Document: What One Witness Would Have Said at GOP's "Sausage Fest" Birth Control Hearing
House Democrats wanted Yonit Lax to testify about the Obama administration's controversial birth control rule. Republicans decided to go with a bunch of dudes.
When Rep. Darrell Issa (R-Calif.), the House GOP's designated White House watchdog, held a hearing earlier this month on the Obama administration's requirement that employers provide health insurance that covers birth control, Democrats and women's groups complained that the first panel of witnesses to testify was composed entirely of men. My colleague Stephanie Mencimer dubbed it a "religious freedom sausage fest." A second, later panel featured two women, neither of whom supported the birth control rule. So it was no surprise that the general message of the hearing was that requiring employers to provide insurance plans that cover birth control infringed on religious freedom. (Following outcry from religious groups, the Obama administration modified the rule.)
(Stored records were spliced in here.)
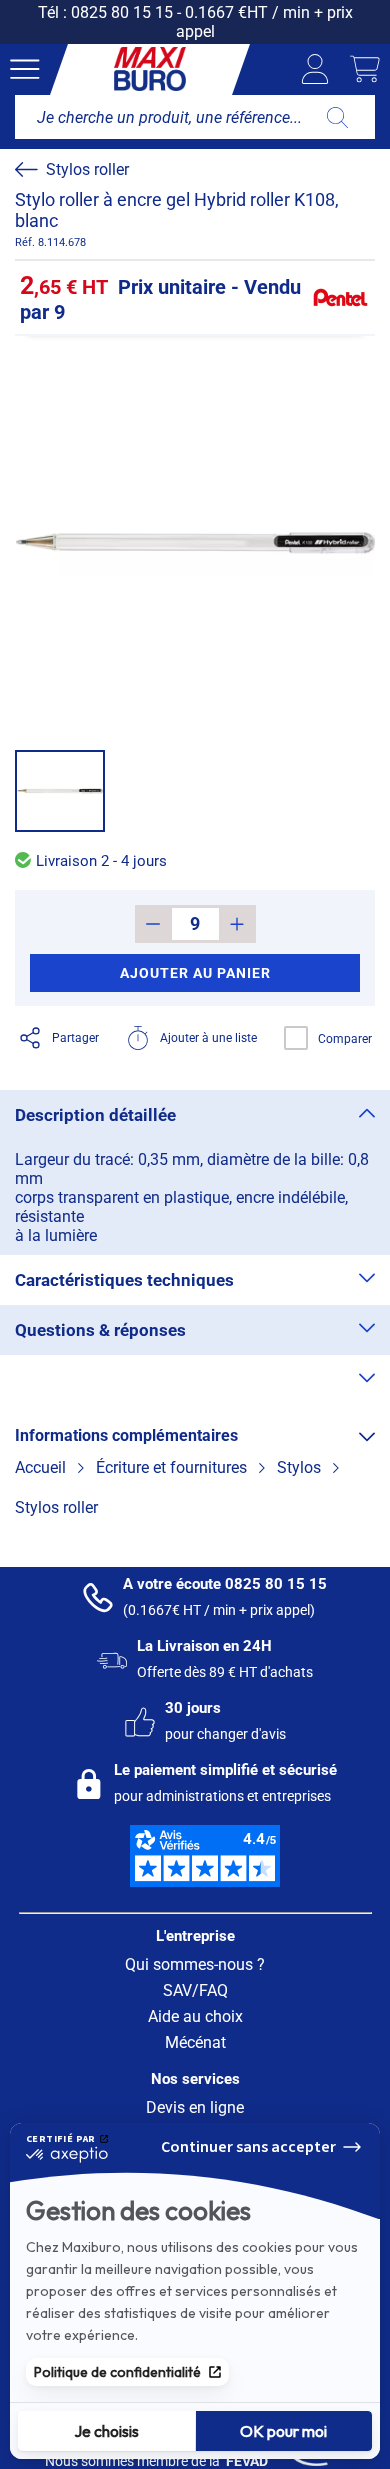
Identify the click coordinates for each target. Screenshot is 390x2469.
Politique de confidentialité (117, 2372)
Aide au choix (195, 2016)
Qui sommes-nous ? (195, 1964)
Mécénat (195, 2042)
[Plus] (237, 924)
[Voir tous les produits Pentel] (340, 298)
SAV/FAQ (195, 1990)
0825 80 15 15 (122, 12)
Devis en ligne (195, 2107)
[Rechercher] (337, 117)
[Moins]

Later, Democrats held their own, unofficial hearing featuring Sandra Fluke, who would have been their witness at the Issa hearing if he had permitted it. "My testimony would have been about women who have been affected by their policy, who have medical needs and have suffered dire consequences," Fluke told the Washington Post's Sarah Kliff. Last week, Mother Jones caught up with Yonit Lax, a medical student at George Washington University who the Democrats also considered as a potential witness. She agreed to provide her draft testimony, which you can read below. Here's a short intro she sent me:
Early last week, I had a conversation with the Democratic staff of the House Oversight and Government Reform Committee. They were looking for a medical student to testify at an upcoming hearing on contraception—would I be that student?
Ultimately, the Committee chose to invite a student at Georgetown Law Center as their witness—but neither of [us] was given a chance to address the Committee. Chairman Darrell Issa refused to seat Sandra Fluke because, in his view, the hearing was "not about reproductive rights but instead about the administration's actions." The hearing was quite clearly a reaction to the Obama Administration’s decision to require church-affiliated organizations to provide insurance coverage for contraception. Ms. Fluke would have been the only woman on the panel.